▶ **EXERCISE INSTRUCTIONS**: Change every "Screen dimensions" to "Display size" in the data starting at the line that contains "Task: Add a new panel on the left tab bar" and ending at the line that contains "tap(212, 42)", and give only those lines, with nothing else altered.

▶ **RECORDS FOR PROCESSING**:
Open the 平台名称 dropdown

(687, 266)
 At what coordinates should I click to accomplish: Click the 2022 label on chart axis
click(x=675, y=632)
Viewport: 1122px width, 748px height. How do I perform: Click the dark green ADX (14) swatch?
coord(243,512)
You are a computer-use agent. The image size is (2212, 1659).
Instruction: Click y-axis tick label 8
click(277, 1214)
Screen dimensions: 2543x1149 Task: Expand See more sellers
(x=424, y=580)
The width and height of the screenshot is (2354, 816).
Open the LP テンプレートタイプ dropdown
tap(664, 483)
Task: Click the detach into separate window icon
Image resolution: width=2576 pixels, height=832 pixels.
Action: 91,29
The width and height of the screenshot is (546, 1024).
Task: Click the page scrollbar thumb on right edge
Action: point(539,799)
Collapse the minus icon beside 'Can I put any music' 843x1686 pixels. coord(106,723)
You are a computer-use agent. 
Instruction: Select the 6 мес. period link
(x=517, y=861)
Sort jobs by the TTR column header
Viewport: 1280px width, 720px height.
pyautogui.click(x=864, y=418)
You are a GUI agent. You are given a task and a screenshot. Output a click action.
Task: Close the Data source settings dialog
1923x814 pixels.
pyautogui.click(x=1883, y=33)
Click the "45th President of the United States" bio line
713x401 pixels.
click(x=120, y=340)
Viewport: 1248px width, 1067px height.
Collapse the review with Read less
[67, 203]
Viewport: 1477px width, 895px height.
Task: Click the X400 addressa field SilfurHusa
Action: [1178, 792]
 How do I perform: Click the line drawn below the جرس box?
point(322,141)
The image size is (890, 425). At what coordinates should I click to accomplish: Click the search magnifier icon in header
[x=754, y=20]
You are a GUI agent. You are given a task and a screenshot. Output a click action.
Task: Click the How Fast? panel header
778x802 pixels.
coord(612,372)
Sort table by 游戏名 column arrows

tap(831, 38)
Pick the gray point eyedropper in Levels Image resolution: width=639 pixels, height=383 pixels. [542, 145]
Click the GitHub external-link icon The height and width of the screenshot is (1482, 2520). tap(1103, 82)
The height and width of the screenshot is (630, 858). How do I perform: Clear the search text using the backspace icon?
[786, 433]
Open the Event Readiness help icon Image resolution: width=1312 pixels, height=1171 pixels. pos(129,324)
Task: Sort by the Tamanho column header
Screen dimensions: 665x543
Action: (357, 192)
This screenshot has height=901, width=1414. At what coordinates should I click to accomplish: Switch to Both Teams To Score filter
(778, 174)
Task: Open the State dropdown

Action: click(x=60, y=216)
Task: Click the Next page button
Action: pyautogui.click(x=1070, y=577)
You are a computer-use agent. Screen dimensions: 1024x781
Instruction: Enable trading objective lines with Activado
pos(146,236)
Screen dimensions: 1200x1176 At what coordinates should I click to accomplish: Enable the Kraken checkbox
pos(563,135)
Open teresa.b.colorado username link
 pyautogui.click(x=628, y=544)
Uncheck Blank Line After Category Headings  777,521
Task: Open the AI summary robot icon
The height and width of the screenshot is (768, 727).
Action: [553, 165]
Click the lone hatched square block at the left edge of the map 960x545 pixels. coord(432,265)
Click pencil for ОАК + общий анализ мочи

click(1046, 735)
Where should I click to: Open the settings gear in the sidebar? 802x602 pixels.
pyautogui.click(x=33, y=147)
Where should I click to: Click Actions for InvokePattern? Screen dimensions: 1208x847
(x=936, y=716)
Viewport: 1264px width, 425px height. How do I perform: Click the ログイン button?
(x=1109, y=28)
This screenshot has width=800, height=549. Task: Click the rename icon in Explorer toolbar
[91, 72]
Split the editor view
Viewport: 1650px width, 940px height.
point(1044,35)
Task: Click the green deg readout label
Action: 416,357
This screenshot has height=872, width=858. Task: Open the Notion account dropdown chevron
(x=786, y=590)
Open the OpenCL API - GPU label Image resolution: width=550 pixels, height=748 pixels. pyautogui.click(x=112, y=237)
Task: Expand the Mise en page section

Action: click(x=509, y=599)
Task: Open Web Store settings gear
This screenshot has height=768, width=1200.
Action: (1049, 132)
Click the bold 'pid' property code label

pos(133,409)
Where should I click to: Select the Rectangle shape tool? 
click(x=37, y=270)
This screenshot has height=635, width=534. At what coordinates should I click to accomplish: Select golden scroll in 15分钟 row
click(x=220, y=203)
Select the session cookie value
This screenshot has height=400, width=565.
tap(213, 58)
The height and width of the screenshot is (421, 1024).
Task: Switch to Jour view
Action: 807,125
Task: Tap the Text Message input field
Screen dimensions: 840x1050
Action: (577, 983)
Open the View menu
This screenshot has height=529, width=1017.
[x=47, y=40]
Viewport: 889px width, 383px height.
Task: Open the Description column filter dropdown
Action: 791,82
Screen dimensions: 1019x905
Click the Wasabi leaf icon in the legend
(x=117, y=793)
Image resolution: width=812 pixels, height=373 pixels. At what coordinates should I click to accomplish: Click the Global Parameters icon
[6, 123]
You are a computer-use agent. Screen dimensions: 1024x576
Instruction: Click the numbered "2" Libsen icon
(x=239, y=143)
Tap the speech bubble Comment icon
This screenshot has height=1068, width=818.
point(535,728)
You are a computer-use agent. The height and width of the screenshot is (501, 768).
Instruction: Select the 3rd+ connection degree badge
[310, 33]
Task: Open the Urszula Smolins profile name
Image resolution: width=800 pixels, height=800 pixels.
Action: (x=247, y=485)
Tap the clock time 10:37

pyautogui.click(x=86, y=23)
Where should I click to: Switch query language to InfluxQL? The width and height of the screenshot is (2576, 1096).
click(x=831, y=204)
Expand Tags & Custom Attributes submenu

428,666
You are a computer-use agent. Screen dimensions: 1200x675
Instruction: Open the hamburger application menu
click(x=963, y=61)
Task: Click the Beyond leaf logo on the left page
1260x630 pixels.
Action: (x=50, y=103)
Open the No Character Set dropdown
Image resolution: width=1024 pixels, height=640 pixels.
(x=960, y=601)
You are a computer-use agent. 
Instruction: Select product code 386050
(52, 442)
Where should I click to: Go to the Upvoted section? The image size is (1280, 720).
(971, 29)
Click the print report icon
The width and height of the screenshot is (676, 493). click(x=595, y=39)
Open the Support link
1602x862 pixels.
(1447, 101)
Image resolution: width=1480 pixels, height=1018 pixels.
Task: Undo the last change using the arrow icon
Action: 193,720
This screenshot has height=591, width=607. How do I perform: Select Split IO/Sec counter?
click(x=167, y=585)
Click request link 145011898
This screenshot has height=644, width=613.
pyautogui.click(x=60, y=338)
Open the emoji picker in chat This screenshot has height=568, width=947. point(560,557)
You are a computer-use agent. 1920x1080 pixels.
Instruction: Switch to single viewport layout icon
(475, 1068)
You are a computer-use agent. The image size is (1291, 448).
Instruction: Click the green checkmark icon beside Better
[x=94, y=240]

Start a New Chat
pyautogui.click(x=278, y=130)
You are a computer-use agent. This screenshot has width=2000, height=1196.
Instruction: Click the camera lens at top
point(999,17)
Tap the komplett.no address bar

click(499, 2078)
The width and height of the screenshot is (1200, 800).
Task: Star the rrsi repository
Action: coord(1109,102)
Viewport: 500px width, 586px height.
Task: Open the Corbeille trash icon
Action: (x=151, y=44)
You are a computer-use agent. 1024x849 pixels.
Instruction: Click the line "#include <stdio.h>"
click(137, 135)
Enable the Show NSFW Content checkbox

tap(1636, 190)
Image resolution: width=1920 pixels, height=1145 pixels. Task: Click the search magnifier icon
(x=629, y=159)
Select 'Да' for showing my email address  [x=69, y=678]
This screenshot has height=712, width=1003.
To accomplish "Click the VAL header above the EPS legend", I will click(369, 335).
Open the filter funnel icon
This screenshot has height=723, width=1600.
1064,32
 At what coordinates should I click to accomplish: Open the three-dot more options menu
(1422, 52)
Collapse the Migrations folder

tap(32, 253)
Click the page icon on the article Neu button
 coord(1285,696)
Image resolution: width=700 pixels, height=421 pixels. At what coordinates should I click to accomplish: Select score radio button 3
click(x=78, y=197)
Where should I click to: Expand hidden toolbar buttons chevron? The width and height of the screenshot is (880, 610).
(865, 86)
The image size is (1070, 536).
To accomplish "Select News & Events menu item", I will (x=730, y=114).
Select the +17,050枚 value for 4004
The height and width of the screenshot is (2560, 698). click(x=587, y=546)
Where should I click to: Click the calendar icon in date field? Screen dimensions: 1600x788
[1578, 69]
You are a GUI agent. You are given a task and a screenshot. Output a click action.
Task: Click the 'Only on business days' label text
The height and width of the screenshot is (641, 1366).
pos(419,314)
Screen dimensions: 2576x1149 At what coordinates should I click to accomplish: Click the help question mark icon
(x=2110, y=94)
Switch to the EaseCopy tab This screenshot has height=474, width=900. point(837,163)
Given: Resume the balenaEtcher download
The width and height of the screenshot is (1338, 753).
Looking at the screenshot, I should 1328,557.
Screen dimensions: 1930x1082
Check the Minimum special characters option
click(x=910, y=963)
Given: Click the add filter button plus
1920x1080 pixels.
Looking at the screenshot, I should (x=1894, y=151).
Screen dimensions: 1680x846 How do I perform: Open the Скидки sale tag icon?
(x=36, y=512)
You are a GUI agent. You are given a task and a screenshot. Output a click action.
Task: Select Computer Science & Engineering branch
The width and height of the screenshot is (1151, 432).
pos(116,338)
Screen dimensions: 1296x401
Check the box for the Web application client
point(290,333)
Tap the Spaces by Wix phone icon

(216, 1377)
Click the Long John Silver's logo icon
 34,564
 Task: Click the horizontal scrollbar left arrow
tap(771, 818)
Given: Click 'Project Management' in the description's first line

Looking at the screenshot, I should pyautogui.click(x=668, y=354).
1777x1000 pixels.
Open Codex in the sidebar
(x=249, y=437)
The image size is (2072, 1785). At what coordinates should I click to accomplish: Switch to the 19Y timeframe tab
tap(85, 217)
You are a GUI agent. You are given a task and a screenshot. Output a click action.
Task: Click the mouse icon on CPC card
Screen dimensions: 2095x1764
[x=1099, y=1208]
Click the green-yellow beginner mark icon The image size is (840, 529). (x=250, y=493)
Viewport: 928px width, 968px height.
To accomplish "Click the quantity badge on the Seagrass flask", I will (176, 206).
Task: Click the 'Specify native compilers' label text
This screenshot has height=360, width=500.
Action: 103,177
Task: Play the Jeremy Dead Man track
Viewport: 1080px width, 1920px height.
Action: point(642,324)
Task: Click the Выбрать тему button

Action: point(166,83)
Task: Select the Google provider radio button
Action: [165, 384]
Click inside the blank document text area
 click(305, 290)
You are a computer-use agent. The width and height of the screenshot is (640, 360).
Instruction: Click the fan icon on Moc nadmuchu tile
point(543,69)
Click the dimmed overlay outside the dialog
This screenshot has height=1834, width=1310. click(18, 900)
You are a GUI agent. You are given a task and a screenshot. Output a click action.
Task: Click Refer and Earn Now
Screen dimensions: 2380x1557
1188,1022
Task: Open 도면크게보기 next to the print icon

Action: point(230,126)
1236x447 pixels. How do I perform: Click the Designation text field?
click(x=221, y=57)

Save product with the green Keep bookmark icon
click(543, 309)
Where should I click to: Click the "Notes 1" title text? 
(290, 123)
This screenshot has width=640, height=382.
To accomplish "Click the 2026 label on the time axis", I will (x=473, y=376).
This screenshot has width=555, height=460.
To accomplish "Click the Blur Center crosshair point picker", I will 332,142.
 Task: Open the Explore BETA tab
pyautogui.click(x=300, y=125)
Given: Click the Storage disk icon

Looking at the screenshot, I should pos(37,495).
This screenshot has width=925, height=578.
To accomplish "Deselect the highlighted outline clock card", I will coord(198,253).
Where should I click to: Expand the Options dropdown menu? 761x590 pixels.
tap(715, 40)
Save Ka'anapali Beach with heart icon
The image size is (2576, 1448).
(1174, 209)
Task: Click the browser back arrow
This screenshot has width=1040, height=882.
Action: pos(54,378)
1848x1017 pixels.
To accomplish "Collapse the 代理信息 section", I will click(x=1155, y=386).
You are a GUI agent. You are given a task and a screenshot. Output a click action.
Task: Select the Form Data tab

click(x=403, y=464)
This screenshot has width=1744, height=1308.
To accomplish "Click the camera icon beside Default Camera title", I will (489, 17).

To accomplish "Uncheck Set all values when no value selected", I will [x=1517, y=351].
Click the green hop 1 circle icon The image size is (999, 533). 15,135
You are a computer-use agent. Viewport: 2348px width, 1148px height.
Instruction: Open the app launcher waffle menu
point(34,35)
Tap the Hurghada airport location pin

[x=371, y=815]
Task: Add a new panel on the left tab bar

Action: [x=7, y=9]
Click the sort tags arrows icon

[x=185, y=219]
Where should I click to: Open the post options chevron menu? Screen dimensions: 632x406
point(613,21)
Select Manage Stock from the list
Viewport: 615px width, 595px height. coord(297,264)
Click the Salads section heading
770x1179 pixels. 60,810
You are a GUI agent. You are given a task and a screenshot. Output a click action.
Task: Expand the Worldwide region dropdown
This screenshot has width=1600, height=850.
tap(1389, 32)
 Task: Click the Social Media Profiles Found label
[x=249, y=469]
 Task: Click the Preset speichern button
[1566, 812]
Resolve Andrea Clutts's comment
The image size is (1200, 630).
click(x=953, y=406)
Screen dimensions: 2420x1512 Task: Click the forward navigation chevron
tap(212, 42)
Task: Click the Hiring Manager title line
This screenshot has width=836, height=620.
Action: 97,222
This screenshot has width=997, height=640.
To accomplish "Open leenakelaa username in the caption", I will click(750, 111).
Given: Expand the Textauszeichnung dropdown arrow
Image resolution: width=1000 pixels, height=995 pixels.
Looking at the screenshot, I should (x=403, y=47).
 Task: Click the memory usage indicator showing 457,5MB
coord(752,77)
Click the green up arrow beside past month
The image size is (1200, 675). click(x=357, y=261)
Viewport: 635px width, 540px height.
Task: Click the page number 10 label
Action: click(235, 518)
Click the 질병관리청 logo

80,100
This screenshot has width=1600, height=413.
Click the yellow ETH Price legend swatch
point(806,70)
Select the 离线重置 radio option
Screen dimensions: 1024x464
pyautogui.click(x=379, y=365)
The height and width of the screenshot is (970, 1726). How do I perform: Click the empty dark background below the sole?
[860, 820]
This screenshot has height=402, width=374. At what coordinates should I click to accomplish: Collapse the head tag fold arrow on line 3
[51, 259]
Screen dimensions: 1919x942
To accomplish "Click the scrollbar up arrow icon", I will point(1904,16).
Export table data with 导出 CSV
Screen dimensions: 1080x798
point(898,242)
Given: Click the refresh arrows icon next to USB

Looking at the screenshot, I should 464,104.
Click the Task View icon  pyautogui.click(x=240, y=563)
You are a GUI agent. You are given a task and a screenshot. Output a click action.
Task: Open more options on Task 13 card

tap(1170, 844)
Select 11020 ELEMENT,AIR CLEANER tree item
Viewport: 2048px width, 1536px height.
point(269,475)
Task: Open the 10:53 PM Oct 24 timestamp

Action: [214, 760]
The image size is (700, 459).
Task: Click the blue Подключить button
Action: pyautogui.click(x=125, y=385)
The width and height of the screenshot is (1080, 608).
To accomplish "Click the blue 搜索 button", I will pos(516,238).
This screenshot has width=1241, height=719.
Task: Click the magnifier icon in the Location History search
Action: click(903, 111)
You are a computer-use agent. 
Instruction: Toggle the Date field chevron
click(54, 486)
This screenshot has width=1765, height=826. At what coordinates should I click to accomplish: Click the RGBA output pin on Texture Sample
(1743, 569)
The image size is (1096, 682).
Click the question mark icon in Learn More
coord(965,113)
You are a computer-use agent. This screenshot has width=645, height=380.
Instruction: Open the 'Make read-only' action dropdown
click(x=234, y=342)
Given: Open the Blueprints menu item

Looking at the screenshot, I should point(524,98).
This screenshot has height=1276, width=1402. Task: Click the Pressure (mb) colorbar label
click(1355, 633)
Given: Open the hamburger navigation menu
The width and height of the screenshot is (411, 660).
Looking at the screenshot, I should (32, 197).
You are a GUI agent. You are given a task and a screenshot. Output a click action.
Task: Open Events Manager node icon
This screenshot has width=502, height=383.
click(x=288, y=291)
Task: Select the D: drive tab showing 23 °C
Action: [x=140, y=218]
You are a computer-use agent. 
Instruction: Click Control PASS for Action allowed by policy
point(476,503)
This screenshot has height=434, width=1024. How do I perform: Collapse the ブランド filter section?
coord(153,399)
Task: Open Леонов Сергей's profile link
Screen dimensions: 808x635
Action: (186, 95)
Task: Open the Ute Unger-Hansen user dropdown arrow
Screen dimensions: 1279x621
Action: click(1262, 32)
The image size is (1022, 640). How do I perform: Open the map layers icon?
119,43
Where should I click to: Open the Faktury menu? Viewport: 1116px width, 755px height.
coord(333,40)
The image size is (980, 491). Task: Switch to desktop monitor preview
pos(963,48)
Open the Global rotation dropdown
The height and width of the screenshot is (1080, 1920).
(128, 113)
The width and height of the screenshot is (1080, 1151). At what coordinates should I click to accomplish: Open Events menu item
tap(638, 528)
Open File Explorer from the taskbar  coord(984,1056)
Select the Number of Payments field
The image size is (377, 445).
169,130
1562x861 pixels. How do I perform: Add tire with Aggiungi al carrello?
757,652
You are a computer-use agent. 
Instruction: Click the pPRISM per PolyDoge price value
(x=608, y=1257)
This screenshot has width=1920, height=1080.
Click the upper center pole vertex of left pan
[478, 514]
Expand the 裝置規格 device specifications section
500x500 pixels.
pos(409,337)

▶ **ANSWER BELOW**:
Task: Add a new panel on the left tab bar

Action: [x=7, y=9]
Click the sort tags arrows icon

[x=185, y=219]
Where should I click to: Open the post options chevron menu? Display size: 632x406
point(613,21)
Select Manage Stock from the list
Viewport: 615px width, 595px height. coord(297,264)
Click the Salads section heading
770x1179 pixels. 60,810
You are a GUI agent. You are given a task and a screenshot. Output a click action.
Task: Expand the Worldwide region dropdown
This screenshot has width=1600, height=850.
tap(1389, 32)
 Task: Click the Social Media Profiles Found label
[x=249, y=469]
 Task: Click the Preset speichern button
[1566, 812]
Resolve Andrea Clutts's comment
The image size is (1200, 630).
click(x=953, y=406)
Display size: 2420x1512 Task: Click the forward navigation chevron
tap(212, 42)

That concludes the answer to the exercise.